_WHAT TO PRODUCE_.
Find and copy each line of the data that includes "input".

_SUPPLIED MATERIAL_.
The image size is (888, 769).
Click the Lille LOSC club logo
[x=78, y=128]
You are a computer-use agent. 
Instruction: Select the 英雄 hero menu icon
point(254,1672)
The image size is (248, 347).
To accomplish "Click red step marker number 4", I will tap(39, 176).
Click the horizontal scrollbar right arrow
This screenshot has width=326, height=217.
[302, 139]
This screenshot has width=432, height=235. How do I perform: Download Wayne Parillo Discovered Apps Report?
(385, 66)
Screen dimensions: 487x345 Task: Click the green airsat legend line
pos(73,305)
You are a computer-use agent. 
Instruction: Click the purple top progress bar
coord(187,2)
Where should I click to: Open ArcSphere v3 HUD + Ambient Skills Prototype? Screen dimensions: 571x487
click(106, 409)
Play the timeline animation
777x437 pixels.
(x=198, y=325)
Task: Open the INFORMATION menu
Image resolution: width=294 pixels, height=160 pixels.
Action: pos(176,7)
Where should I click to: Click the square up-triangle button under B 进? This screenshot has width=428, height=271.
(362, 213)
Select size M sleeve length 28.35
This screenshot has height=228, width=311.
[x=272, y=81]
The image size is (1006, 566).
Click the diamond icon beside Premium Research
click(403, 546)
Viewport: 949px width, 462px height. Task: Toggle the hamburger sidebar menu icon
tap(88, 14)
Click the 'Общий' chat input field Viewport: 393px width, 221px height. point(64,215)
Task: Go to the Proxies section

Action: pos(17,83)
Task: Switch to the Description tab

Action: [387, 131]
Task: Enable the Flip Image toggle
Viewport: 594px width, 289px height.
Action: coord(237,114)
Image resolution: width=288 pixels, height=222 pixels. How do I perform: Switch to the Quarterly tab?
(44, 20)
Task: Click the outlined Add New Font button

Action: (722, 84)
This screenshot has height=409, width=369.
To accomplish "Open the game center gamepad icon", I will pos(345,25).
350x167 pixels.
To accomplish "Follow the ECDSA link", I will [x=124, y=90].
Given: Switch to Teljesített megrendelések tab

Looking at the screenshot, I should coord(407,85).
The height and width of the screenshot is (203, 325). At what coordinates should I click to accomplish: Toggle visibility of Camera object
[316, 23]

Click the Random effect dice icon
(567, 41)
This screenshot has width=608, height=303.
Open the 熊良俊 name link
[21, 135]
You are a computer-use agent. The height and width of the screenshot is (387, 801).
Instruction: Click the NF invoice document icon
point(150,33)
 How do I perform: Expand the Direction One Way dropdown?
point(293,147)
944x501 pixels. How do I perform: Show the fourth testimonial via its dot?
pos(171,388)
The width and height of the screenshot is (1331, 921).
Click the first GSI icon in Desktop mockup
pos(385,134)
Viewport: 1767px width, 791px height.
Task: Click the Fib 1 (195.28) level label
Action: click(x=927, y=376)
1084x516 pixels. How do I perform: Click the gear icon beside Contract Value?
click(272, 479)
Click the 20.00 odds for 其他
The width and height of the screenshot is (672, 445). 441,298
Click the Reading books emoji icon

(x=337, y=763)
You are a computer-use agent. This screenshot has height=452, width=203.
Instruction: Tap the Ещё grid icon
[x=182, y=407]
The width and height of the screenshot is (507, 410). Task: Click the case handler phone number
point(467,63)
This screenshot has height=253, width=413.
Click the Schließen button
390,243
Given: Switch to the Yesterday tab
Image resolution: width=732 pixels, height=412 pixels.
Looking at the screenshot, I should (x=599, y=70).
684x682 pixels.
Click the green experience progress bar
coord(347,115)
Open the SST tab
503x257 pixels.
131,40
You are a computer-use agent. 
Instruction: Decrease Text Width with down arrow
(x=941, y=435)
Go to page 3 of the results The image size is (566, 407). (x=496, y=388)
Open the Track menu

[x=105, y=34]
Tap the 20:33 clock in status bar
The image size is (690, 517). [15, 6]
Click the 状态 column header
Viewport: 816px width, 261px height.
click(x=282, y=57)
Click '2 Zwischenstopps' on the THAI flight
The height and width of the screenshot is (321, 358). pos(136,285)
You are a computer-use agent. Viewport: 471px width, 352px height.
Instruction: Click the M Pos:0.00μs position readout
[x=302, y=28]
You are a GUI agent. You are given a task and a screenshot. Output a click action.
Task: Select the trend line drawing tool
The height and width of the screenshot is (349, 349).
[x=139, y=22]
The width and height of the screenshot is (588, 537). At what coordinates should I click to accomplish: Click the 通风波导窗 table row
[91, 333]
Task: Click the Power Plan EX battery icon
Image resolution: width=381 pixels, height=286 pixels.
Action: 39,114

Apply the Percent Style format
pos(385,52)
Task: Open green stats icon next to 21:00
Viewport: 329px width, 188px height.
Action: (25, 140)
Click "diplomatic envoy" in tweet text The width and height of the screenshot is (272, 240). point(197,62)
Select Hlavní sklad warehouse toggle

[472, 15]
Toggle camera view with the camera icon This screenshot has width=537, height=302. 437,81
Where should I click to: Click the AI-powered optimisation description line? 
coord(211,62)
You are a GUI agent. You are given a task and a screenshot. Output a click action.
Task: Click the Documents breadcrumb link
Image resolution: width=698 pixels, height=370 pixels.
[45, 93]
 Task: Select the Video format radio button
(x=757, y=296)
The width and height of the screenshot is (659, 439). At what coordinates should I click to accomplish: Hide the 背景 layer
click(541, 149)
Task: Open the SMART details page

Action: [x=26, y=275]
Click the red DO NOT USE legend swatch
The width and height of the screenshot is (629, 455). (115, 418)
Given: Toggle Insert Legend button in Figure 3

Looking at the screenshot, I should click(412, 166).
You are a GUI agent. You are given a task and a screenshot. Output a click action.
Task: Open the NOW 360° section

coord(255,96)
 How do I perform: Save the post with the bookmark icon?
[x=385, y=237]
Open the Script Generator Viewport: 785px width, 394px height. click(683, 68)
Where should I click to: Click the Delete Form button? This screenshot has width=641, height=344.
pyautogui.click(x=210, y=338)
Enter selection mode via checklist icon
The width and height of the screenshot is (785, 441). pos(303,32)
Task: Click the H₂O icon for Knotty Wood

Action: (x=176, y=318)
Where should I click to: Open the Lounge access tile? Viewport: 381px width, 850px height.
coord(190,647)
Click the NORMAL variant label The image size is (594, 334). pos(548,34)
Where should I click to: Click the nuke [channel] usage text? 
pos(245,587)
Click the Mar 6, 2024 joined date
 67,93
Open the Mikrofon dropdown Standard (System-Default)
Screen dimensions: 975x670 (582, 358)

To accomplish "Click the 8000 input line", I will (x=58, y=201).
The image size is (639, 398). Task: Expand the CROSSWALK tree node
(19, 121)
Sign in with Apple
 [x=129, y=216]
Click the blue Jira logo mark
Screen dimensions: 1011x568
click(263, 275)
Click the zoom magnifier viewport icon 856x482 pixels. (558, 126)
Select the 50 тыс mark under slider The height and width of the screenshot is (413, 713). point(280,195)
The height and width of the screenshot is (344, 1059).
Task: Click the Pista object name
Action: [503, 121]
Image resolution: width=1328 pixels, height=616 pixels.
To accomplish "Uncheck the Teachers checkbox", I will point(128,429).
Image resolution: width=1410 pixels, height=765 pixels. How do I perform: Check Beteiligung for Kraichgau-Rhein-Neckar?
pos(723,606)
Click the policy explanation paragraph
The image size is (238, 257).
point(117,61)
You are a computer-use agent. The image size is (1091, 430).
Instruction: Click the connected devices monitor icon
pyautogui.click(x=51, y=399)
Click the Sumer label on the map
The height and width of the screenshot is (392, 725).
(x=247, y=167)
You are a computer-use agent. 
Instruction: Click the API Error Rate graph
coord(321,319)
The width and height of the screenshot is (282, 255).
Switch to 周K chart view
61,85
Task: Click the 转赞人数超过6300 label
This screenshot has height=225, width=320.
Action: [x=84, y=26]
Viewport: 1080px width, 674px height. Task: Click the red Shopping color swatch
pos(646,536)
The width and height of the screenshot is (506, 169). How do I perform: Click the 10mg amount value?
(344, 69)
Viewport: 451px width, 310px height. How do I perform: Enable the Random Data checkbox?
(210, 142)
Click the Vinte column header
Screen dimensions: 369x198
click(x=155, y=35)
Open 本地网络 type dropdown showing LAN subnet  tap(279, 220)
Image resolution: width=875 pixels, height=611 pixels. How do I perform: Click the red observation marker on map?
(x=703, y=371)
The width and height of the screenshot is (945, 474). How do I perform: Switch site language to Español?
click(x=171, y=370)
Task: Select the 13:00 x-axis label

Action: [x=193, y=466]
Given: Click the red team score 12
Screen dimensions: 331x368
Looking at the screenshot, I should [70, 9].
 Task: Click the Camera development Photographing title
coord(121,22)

_RESPONSE AREA_.
Click the 'Общий' chat input field Viewport: 393px width, 221px height. point(64,215)
To accomplish "Click the 8000 input line", I will (x=58, y=201).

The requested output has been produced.